A kitten’s eyes and ear canals are closed at birth. The eyes begin opening by the end of the 2nd week after birth. Often, the kitten’s eyes are a beautiful blue. The color of its eyes will change over time. Keep in mind that kittens are loud during the early days after their birth. Therefore, be prepared to listen to constant cries and screams for food.
By the beginning of the 3rd week, your kitten will begin to move around – it’s a wonderful sight to see it wobble while taking their first few steps! Kittens become more playful and curious by this time since they are now familiar with their environment and surroundings. Toward the end of the 3rd week, the kitten will start teething. By this time, it is safe to start feeding your kitten solid food.

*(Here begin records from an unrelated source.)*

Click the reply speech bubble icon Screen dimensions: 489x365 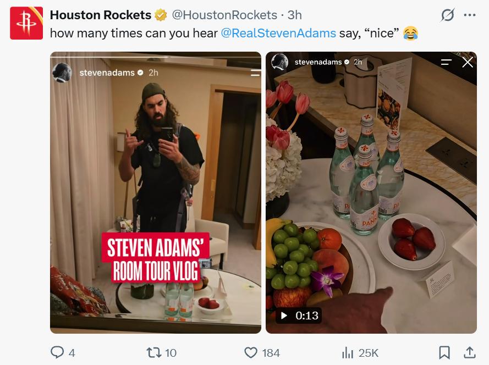[x=57, y=352]
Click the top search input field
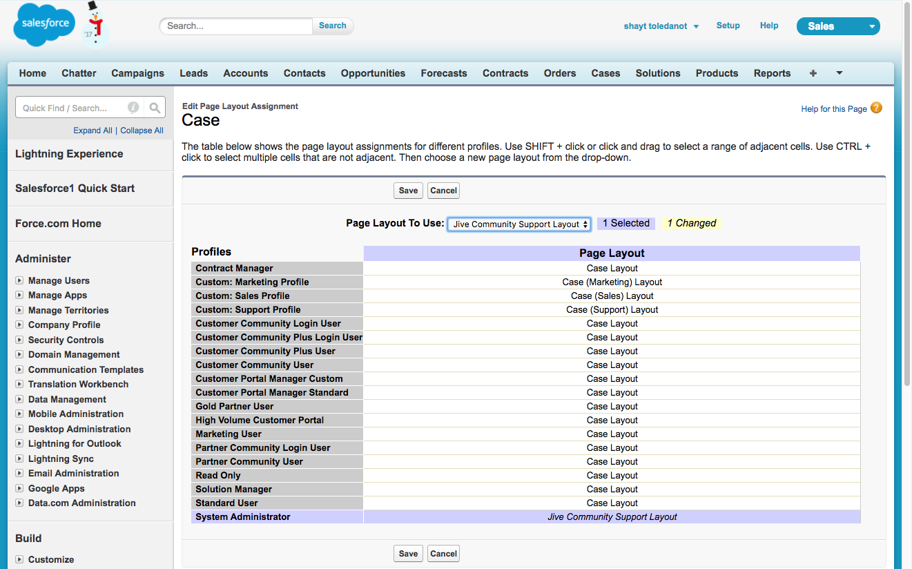Image resolution: width=912 pixels, height=569 pixels. pyautogui.click(x=236, y=26)
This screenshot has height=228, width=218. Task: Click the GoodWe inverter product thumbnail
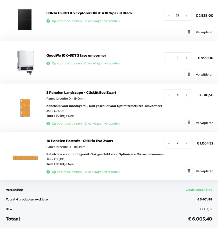25,62

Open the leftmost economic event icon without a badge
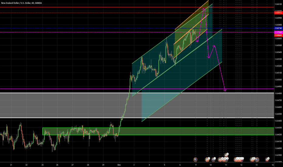(x=196, y=159)
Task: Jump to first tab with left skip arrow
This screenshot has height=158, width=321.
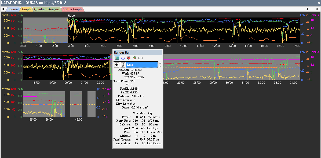Action: [3, 9]
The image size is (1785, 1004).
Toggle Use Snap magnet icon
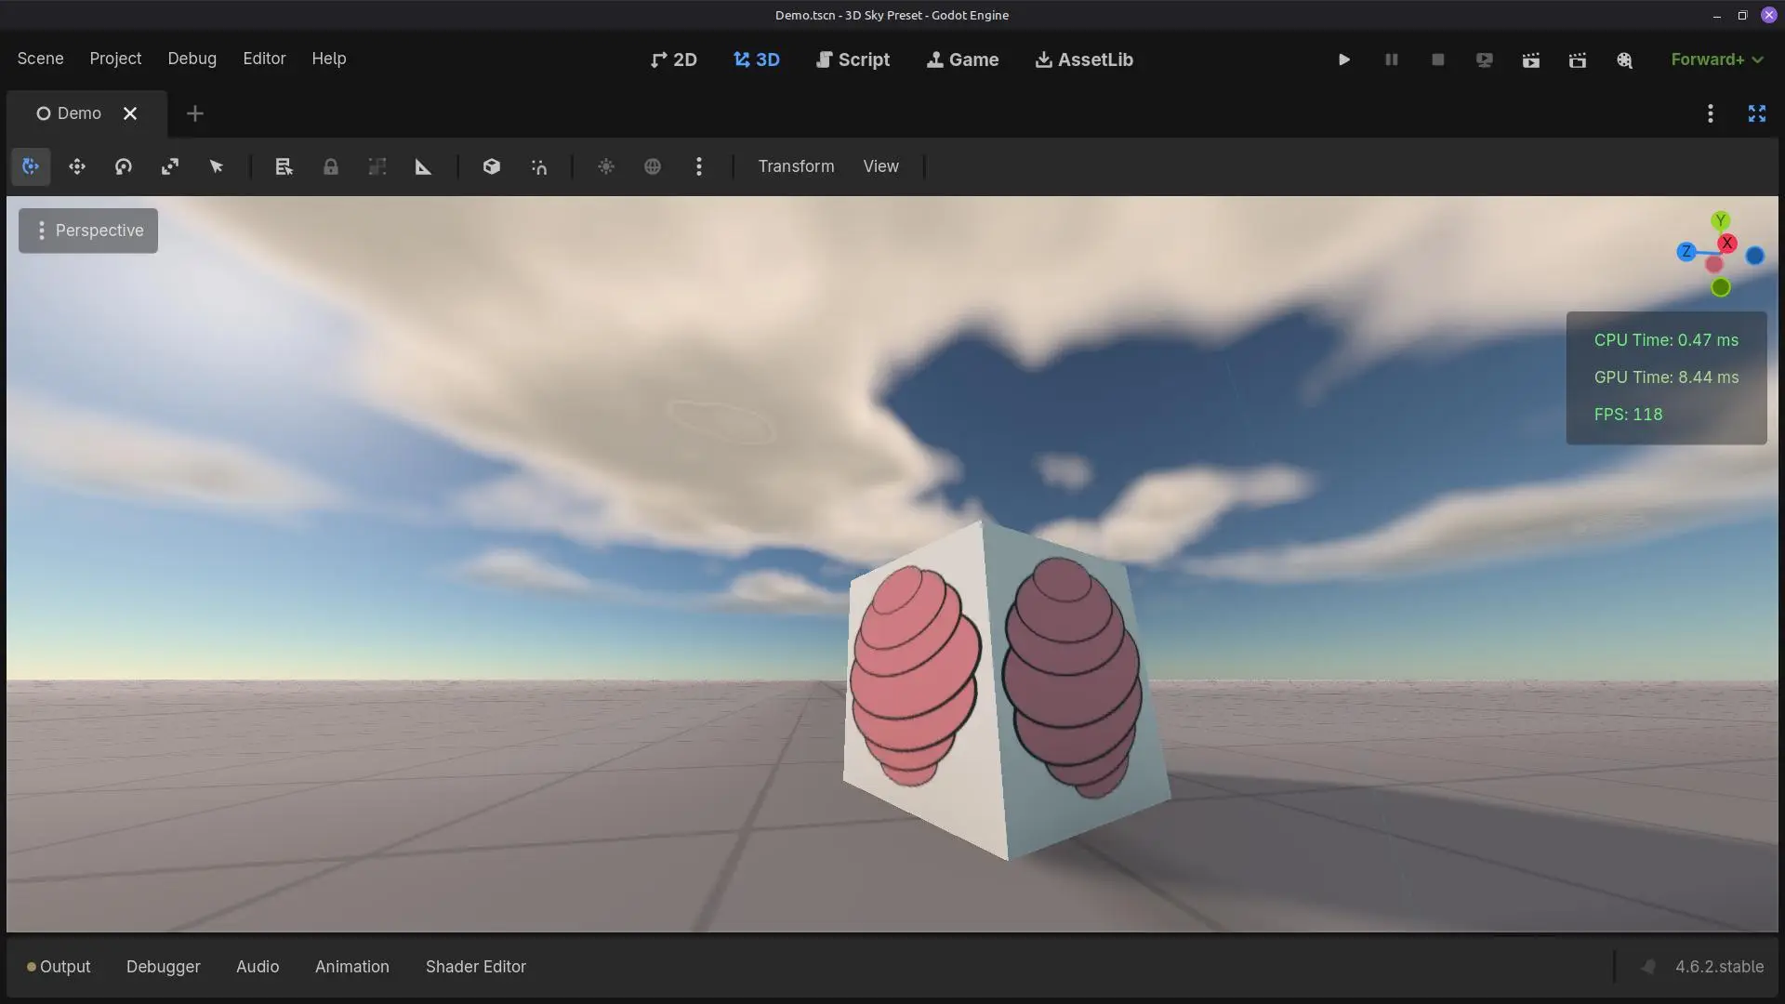coord(539,166)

Within a month’s time, the kitten will become very playful. It will pounce and prance around with great ease and start running all around you. The kitten’s eyes will completely open by the fourth week, meaning that it will become more alert and have a better vision.
By the end of the 1st month, the ear canals will fully open and become more responsive to the surroundings. You will notice that your kitten will start responding to the slightest sounds.

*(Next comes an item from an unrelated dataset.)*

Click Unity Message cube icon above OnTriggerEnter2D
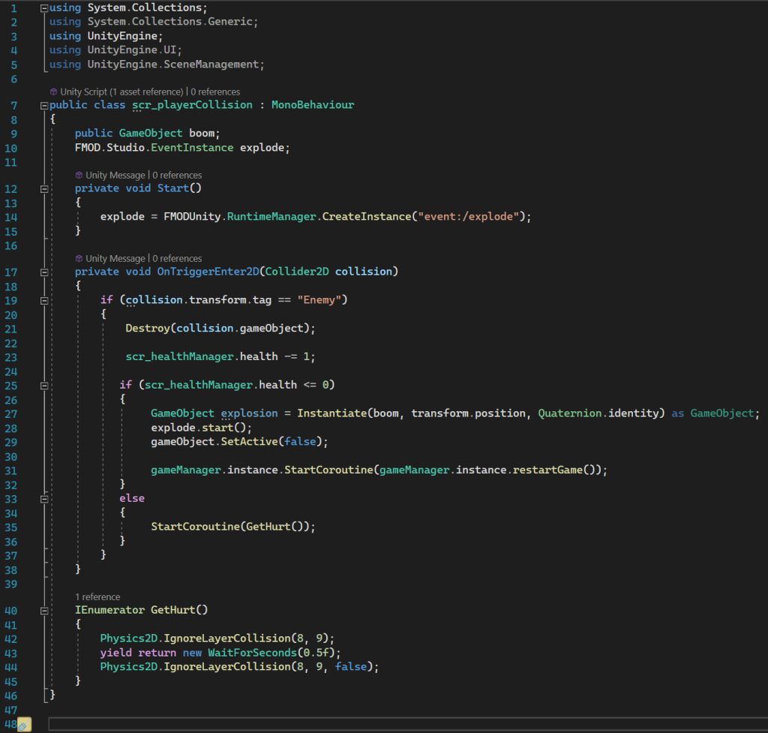This screenshot has width=768, height=733. pos(79,258)
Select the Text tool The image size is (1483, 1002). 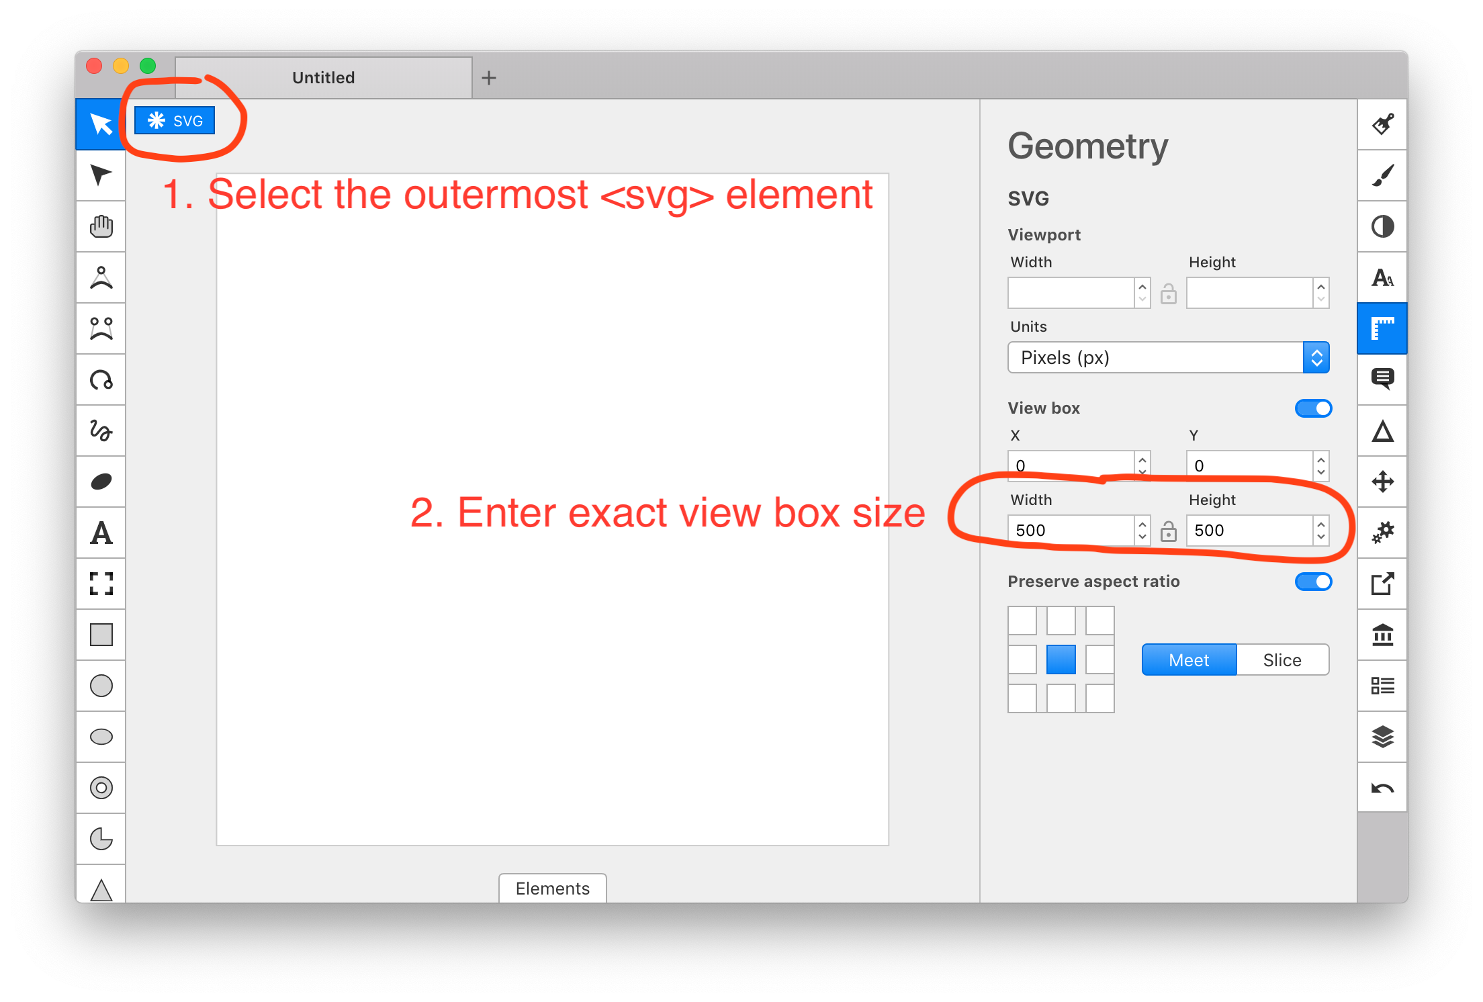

At this point, you must make your kitten familiar with the litter box. It is important to toilet train your kitten at a young age. This is when they are most open and responsive to changes and are willing to learn new things. The habits you introduce during the early weeks will remain with your kitten for a long time. Also, ensure you set fixed times for your kitten’s meals and allow it to get used to the feeding schedule.
Toward the beginning of the 5th week, your kitten will have high energy levels. You will notice a vast difference between its size during birth and its size now. However, in the following weeks, your cat’s growth will not be as rapid. Hence, there won’t be any drastic changes in terms of mental or physical growth.

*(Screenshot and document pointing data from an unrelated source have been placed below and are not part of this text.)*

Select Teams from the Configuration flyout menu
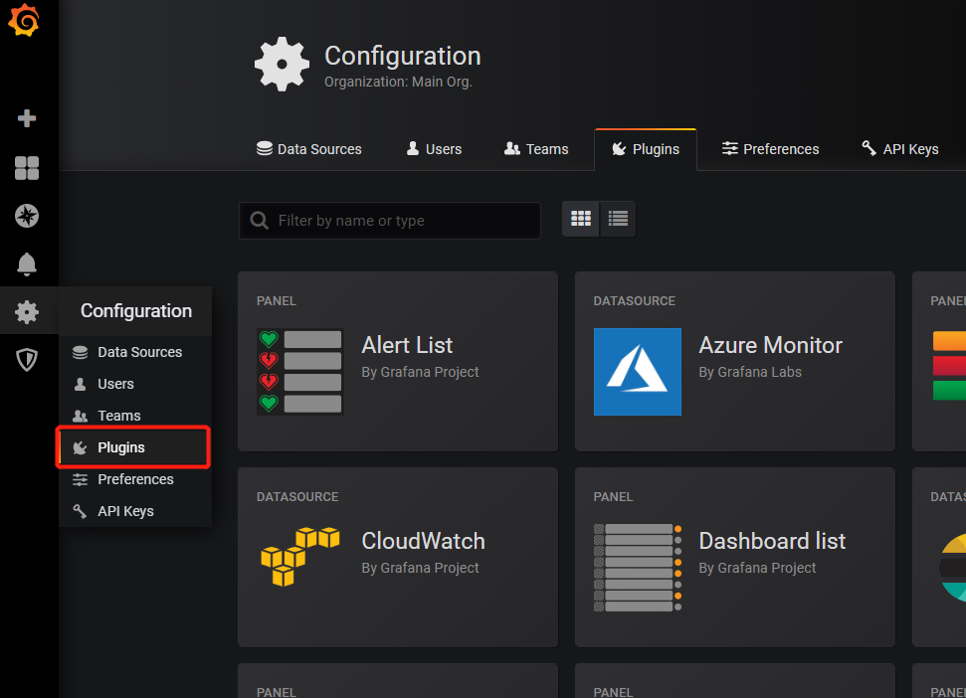This screenshot has height=698, width=966. pos(118,416)
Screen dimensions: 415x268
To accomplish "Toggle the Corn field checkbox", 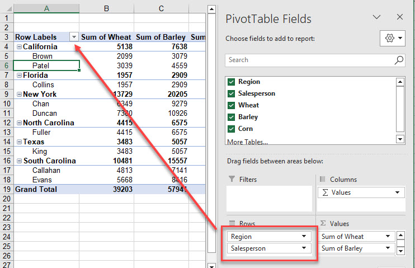I will (x=231, y=129).
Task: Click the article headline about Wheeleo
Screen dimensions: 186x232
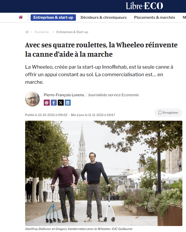Action: pyautogui.click(x=101, y=50)
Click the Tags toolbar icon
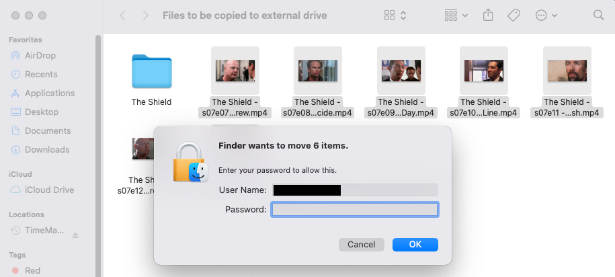615x277 pixels. pos(514,15)
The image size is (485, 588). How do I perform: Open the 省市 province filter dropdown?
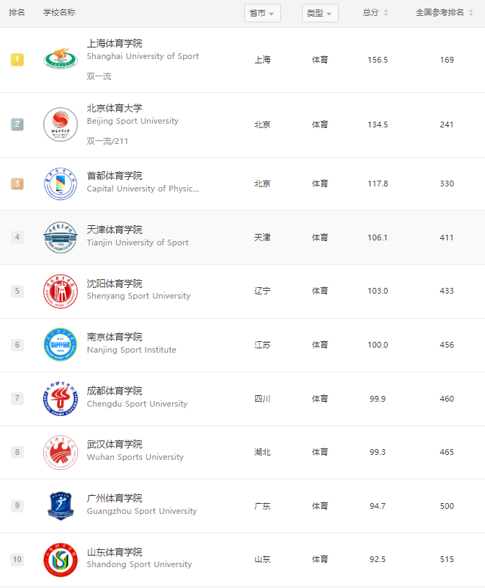262,13
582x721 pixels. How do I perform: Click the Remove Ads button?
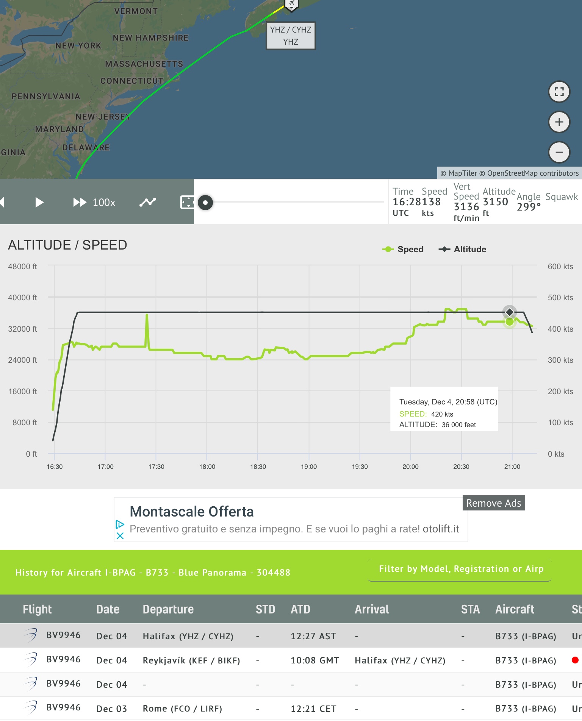(493, 503)
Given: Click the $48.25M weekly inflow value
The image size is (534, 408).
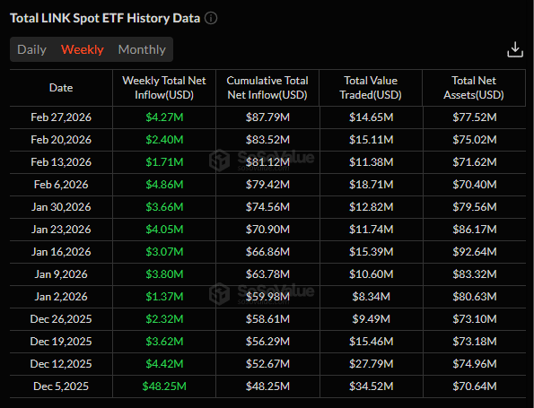Looking at the screenshot, I should coord(164,386).
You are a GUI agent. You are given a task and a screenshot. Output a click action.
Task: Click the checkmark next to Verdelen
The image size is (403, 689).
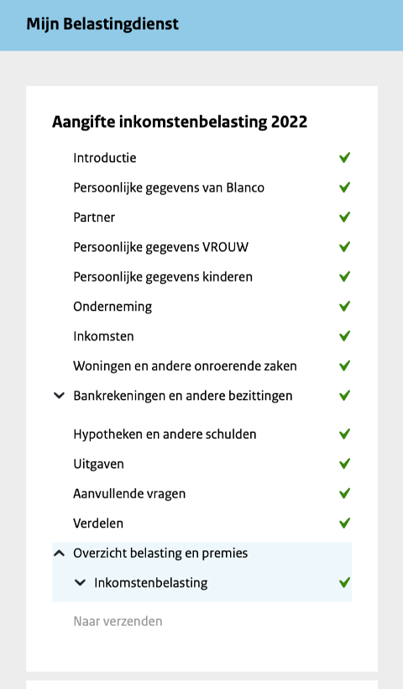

Your kitten will display a tendency to venture out and interact with not only other cats but also humans. This is the time when the kitten will become less dependent on its mother and will start taking care of itself. This period may vary from 8 to 12 weeks.
The Period Between 3 to 9 Months
Once your kitten is comfortable with its environment and surroundings, you should be ready to witness a relatively gradual growth spurt during the 3rd month.
This is the ideal time to vaccinate your kitten. Please keep in mind that this is a crucial step and at no cost should it be avoided or skipped. Just like humans, cats also need vaccines to fight off potential health issues and diseases. By the time your kitten turns three months old, it is ready to be neutered or spayed. Contact and keep in touch with your local vet to find out the ideal time to introduce your kitten to these processes.
During this period, an important factor to consider to ensure your cat’s healthy growth and development is the type of cat food you are feeding your cat.
Cats require a specific set of essential nutrients and the amounts of these nutrients can vary with the cats’ age. Cats are carnivores and require more proteins. Unlike dogs, cats cannot survive on a complete plant diet. Therefore, choose a cat food that is not only tasty but also comprises the right amount and type of nutrients for your cat’s growth.
The End of the First Year
There is no fixed indicator of the end of your cat’s growth and no definite answer to when do cats stop growing? In other words, there’s no proven way to determine if your cat is a fully grown adult. Each cat is considered fully grown depending upon its breed, gender and lifestyle. The cat food your furry friend consumes, as well as it’s quality and quantity will affect its growth rate.
However, depending on the size of the cat, you can guess its approximate age. While smaller breeds fully grow between 9 months to 1 year, larger cats may take up to 2 years to become full-grown adults.
Nevertheless, irrespective of the size of your cat, it is considered to be an adult by the time it turns 1-year old. Don’t expect the size of your cat to suddenly increase if you start feeding it with better quality food in larger amounts. The size and growth of your cat will depend on the type of nutrition you are providing during its initial months.